The latter of those achievements came just a month after the first listed. Scotland had beaten England, and the odds, to claim only a third Grand Slam, and against their fiercest of rivals. The hundreds of thousands who claimed to have been at Murrayfield to see Tony Stanger score the most famous of Scottish tries is a story within itself.
While the country delved into a celebratory stupor on the back of that Calcutta Cup triumph and all that came with it, a 21-year-old snooker player born in South Queensferry was in the embryonic stages of becoming the youngest world champion of all time.
30 years on from defeating Jimmy White 18-12 at The Crucible Theatre in Sheffield, Hendry says that while Scotland’s Grand Slam didn’t play a direct part in his own foray into being a champion, he was aware of it having happened: “I can’t believe it, it seems like a lifetime ago, doesn’t it?” he recalls.
“I would certainly have noted it, something like that happening. Scotland don’t win that many big things in sport, so it was big news at the time. It was a massive achievement by the Scotland national rugby team, there’s no doubt about it.”
Scotland’s 13-7 victory over England was notable in many ways, not least because they went into the tie as huge underdogs, their opponents having seemingly only needing to turn up in order to claim their own clean sweep of 5 Nations wins. As Hendry adds, it can take time to get the better of an opponent: “When I first turned professional, for the first few years I think Steve Davis beat me 16 times in a row before I managed to get one over him for the first time! So in sport if you’ve got a bogey opponent or bogey team, it’s tough psychologically to get over that hurdle sometimes.
“You have to have that self-belief to forget previous results and concentrate on the next one rather than dwelling on the last one.”
Refusing to dwell is precisely what that 1990 team did from the off, Finlay Calder setting the tone for the game with his barnstorming launch into the English pack in the same manner as Hendry became famed for splitting his on the baize.
Three decades may have elapsed since these seminal moments, but the public ability and hunger to talk about them to this day remains. Where were you when Scotland won the Grand Slam? Where were you when Stephen Hendry won his first world title?

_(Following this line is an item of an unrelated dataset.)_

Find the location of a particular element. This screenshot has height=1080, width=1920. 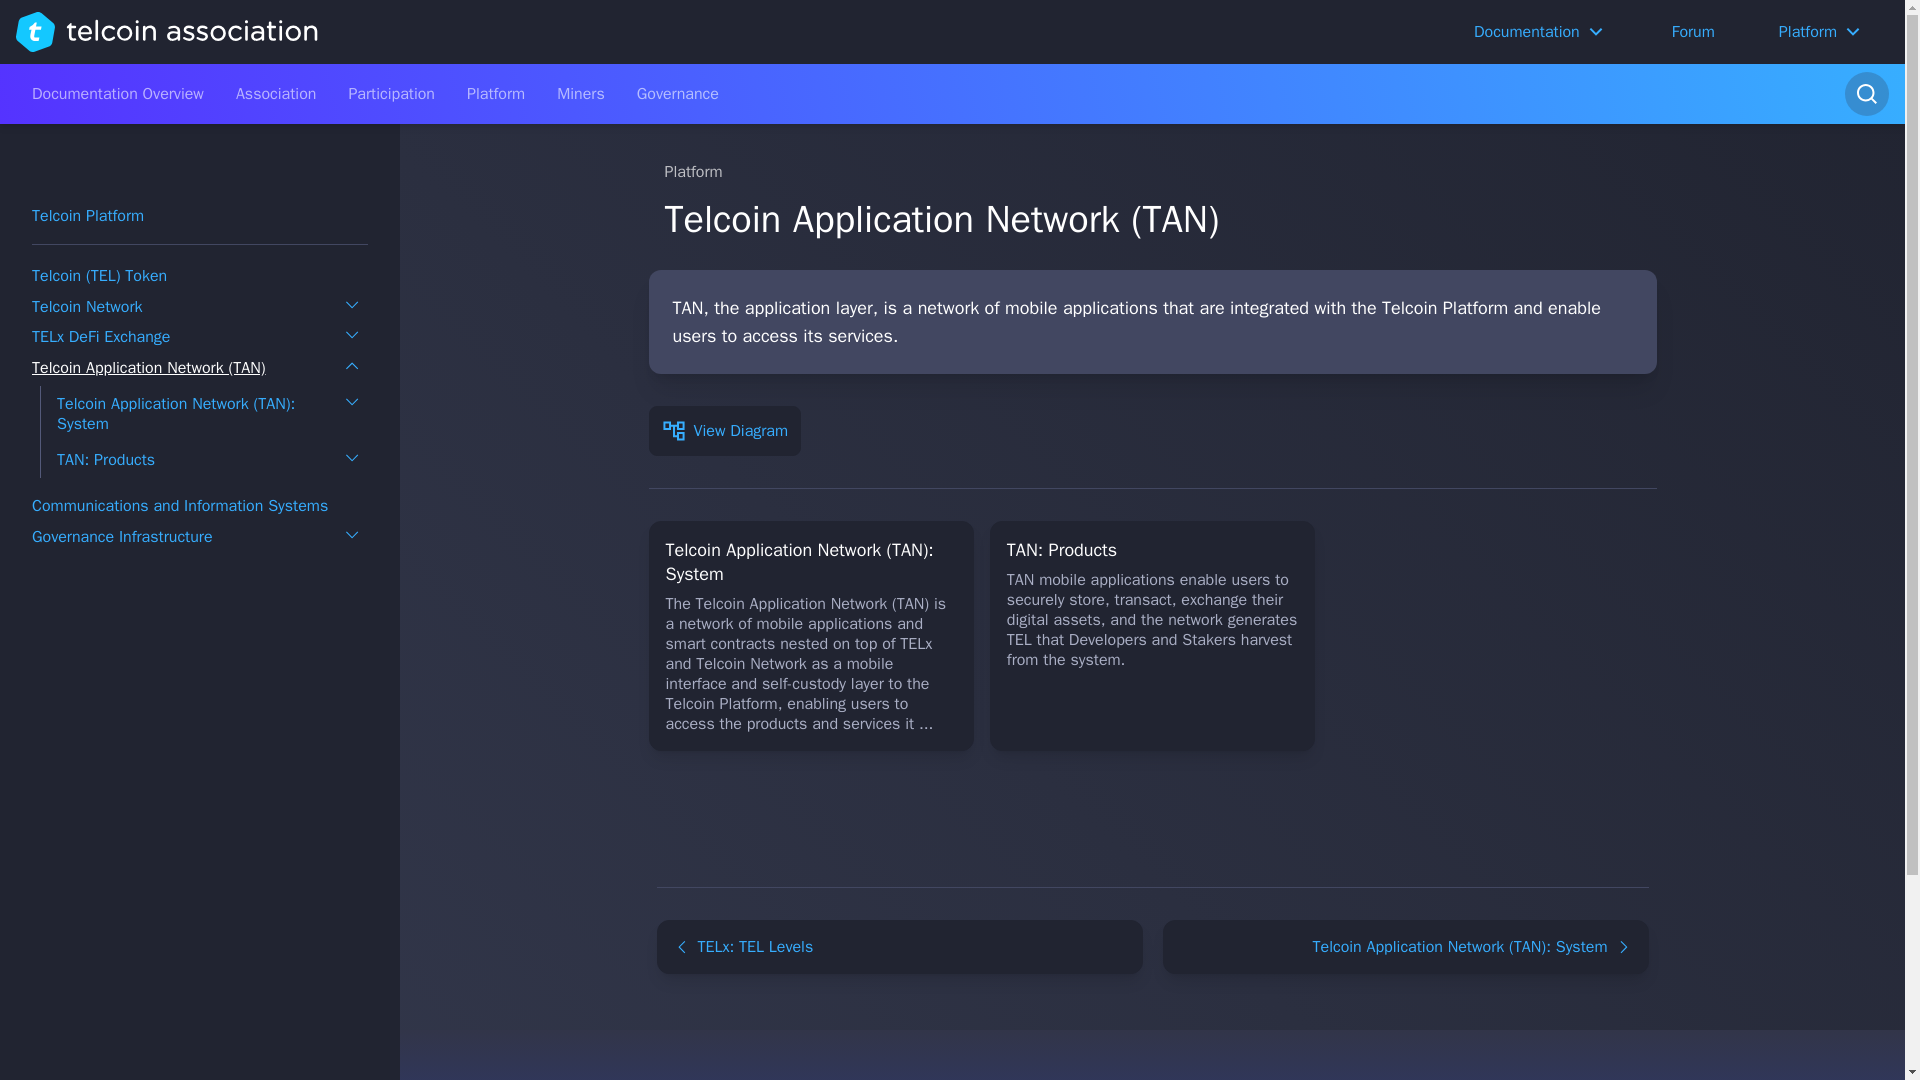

Sports people can pinpoint their whereabouts for things that live long in the memory.
But why do these spectacles, much like Dennis Taylor’s, endure? “Because they’ve been there for so long, they’re placed in people’s minds at the same time every year,” says Hendry.
“The sporting public know when the Six Nations is happening in the calendar and they know when the snooker World Championships happen. They’re always big events and people look forward to them so much.
“I think it [the resumption of sporting events] is so important. Sport brings everyone together doesn’t it? People love to watch that live interaction, that live thrill of someone trying to beat their opponent. If you take that away, life becomes pretty dull.”
With the sport as we know it on hold for now, and avenues being crept down in order to find a solution that restarts the global calendar, Hendry succinctly state what many are thinking: “Everyone is crying out for live sport of some sort at the moment.”
With patience and time, that notion will become a reality for fans of rugby, snooker and everything else besides.